**What is needed:** Nothing in the listing may change. Repeat all of it.

*** Opening Input material ***

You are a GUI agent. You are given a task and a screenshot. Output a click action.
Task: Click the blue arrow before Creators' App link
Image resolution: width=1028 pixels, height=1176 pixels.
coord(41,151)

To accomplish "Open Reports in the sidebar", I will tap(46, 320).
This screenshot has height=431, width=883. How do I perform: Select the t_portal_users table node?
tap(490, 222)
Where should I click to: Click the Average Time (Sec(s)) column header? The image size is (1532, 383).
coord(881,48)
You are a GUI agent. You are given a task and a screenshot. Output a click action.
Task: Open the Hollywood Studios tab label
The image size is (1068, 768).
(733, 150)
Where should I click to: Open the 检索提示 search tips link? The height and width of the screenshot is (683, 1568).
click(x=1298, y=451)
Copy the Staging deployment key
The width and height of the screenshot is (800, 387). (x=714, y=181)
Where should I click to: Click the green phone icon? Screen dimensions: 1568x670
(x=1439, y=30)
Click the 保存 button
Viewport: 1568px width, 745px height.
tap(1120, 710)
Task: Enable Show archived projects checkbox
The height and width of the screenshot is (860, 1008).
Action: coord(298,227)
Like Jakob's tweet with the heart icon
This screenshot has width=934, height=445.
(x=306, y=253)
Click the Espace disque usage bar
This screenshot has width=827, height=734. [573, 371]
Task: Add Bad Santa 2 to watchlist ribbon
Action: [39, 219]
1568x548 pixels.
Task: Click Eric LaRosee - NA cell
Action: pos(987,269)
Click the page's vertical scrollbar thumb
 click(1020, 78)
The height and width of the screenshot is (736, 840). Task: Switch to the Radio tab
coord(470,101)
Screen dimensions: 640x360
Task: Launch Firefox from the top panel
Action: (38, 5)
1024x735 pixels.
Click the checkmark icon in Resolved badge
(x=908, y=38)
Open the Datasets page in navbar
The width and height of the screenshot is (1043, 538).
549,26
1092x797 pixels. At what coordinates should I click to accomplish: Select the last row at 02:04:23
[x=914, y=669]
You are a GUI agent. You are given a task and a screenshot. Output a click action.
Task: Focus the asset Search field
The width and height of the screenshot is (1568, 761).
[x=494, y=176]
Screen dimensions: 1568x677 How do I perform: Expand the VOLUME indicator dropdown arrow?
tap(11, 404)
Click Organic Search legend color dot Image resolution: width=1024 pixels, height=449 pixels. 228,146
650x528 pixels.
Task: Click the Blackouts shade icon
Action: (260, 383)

*** Closing Input material ***

**Response to this task:**
You are a GUI agent. You are given a task and a screenshot. Output a click action.
Task: Click the blue arrow before Creators' App link
Image resolution: width=1028 pixels, height=1176 pixels.
coord(41,151)

To accomplish "Open Reports in the sidebar", I will tap(46, 320).
This screenshot has height=431, width=883. How do I perform: Select the t_portal_users table node?
tap(490, 222)
Where should I click to: Click the Average Time (Sec(s)) column header? The image size is (1532, 383).
coord(881,48)
You are a GUI agent. You are given a task and a screenshot. Output a click action.
Task: Open the Hollywood Studios tab label
The image size is (1068, 768).
(733, 150)
Where should I click to: Open the 检索提示 search tips link? The height and width of the screenshot is (683, 1568).
click(x=1298, y=451)
Copy the Staging deployment key
The width and height of the screenshot is (800, 387). (x=714, y=181)
Where should I click to: Click the green phone icon? Screen dimensions: 1568x670
(x=1439, y=30)
Click the 保存 button
Viewport: 1568px width, 745px height.
tap(1120, 710)
Task: Enable Show archived projects checkbox
The height and width of the screenshot is (860, 1008).
Action: coord(298,227)
Like Jakob's tweet with the heart icon
This screenshot has width=934, height=445.
(x=306, y=253)
Click the Espace disque usage bar
This screenshot has width=827, height=734. [573, 371]
Task: Add Bad Santa 2 to watchlist ribbon
Action: [39, 219]
1568x548 pixels.
Task: Click Eric LaRosee - NA cell
Action: pos(987,269)
Click the page's vertical scrollbar thumb
 click(1020, 78)
The height and width of the screenshot is (736, 840). Task: Switch to the Radio tab
coord(470,101)
Screen dimensions: 640x360
Task: Launch Firefox from the top panel
Action: (38, 5)
1024x735 pixels.
Click the checkmark icon in Resolved badge
(x=908, y=38)
Open the Datasets page in navbar
The width and height of the screenshot is (1043, 538).
549,26
1092x797 pixels. At what coordinates should I click to accomplish: Select the last row at 02:04:23
[x=914, y=669]
You are a GUI agent. You are given a task and a screenshot. Output a click action.
Task: Focus the asset Search field
The width and height of the screenshot is (1568, 761).
[x=494, y=176]
Screen dimensions: 1568x677 How do I perform: Expand the VOLUME indicator dropdown arrow?
tap(11, 404)
Click Organic Search legend color dot Image resolution: width=1024 pixels, height=449 pixels. 228,146
650x528 pixels.
Task: Click the Blackouts shade icon
Action: (260, 383)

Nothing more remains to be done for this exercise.